This is what faith is made of … the admission that we have
no control over our lives and that we cannot do this thing called life without
God, the one who reminds us in today’s reading in John 8:12 that “Whoever
follows me will never walk in darkness but will have the light of life.”
Thomas Merton’s prayer encourages us to humble ourselves, to
accept our limitations, to put God first.
What if this is all God wants from us?
An admission, an attempt, a humbling that puts God first,
not just because He knows best, but because we have no clue, because only He
knows what we truly need. And only He
knows where we are going.
Merton concludes his prayer with this, “I know that if I do
this you will lead me by the right road, though I may know nothing about
it. Therefore will I trust you always
though I may seem to be lost ….”
In Matthew, Jesus compared us to the birds for a reason.
Even though God may value us so much more than the birds, it
is not because we are all that different from the birds.

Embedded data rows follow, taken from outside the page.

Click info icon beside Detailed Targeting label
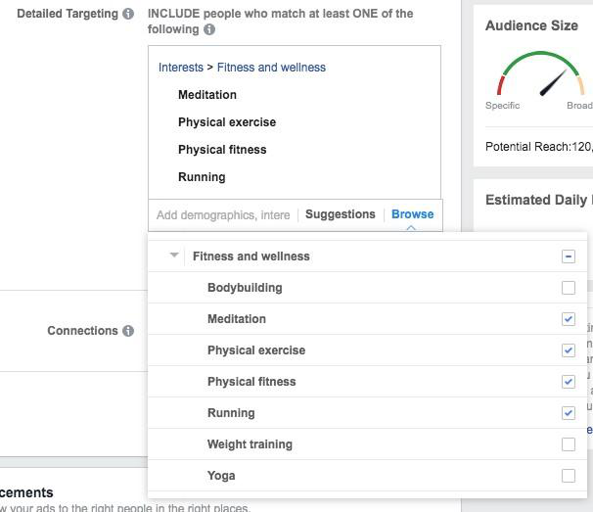This screenshot has width=593, height=512. point(128,15)
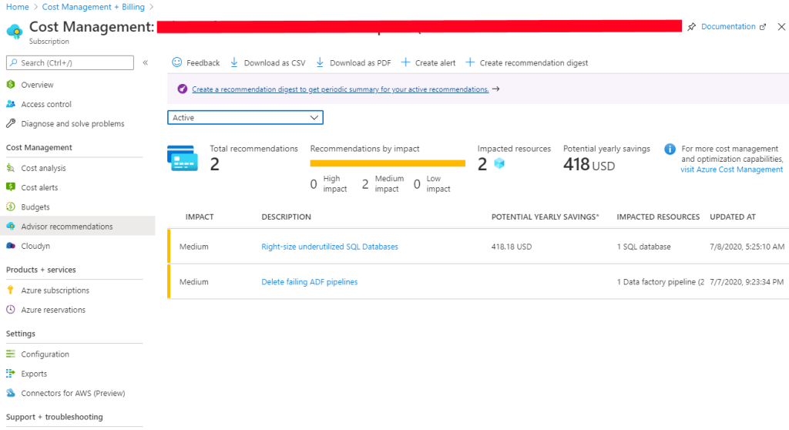Open Overview in the sidebar
Image resolution: width=789 pixels, height=430 pixels.
tap(37, 85)
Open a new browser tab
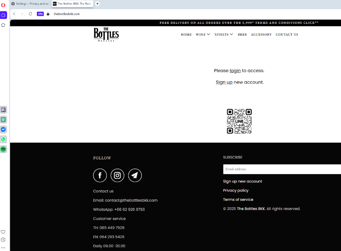Image resolution: width=341 pixels, height=251 pixels. (x=98, y=4)

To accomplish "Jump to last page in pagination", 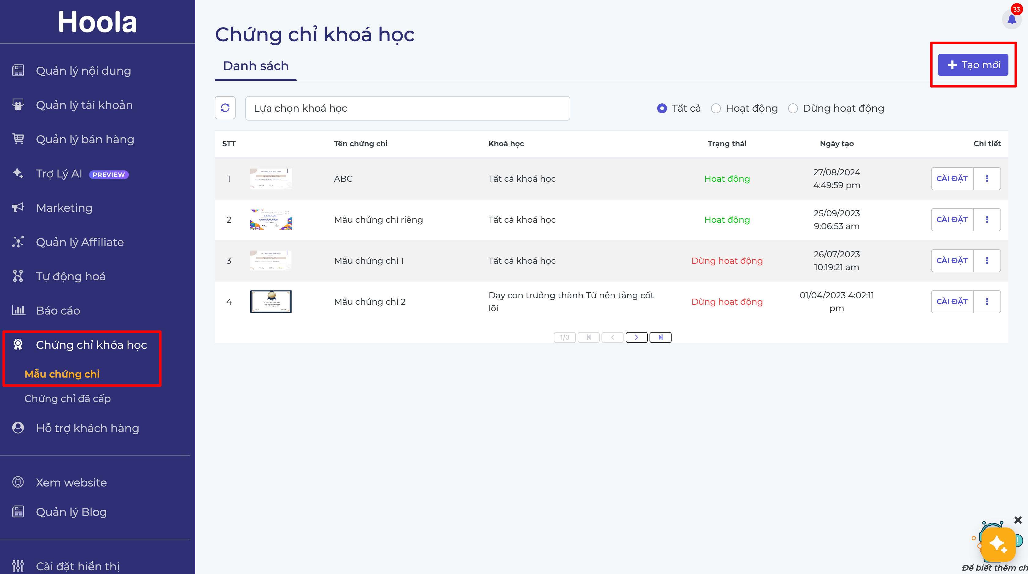I will [x=660, y=337].
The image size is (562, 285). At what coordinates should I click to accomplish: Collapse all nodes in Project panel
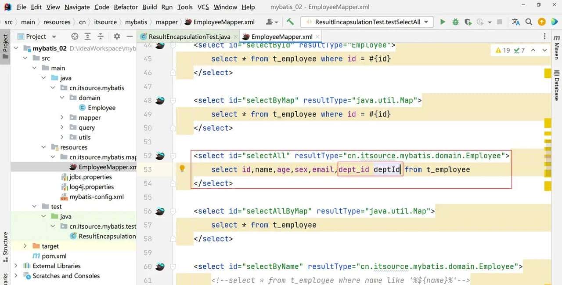pyautogui.click(x=101, y=37)
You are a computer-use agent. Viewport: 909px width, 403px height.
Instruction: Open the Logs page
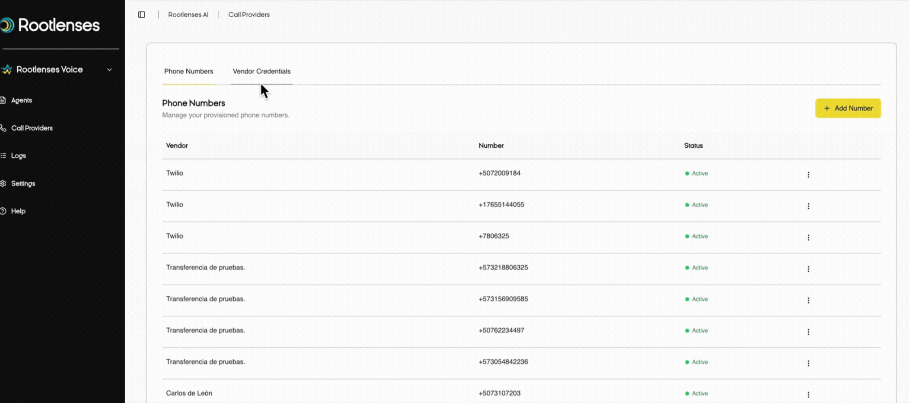[x=18, y=155]
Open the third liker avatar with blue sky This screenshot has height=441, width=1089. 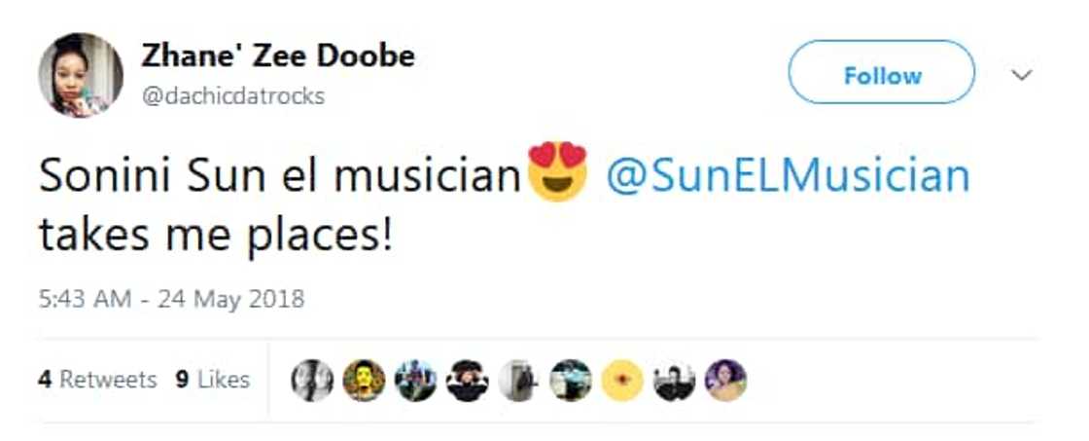pyautogui.click(x=415, y=381)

Like those baby herons at the Wetlands, we are
vulnerable. We are needy. We are desperate. Can you imagine what would happen to one of
those baby herons if they lost faith, if they believed that no one would come
for them to feed them and keep them safe?
They would leave the nest too soon.
They would fall before they learned to fly.
They would not survive.
Faith keeps those birds alive as they wait for their mother
to return.
Faith keeps us going as we also wait … for Jesus to return.
Amen.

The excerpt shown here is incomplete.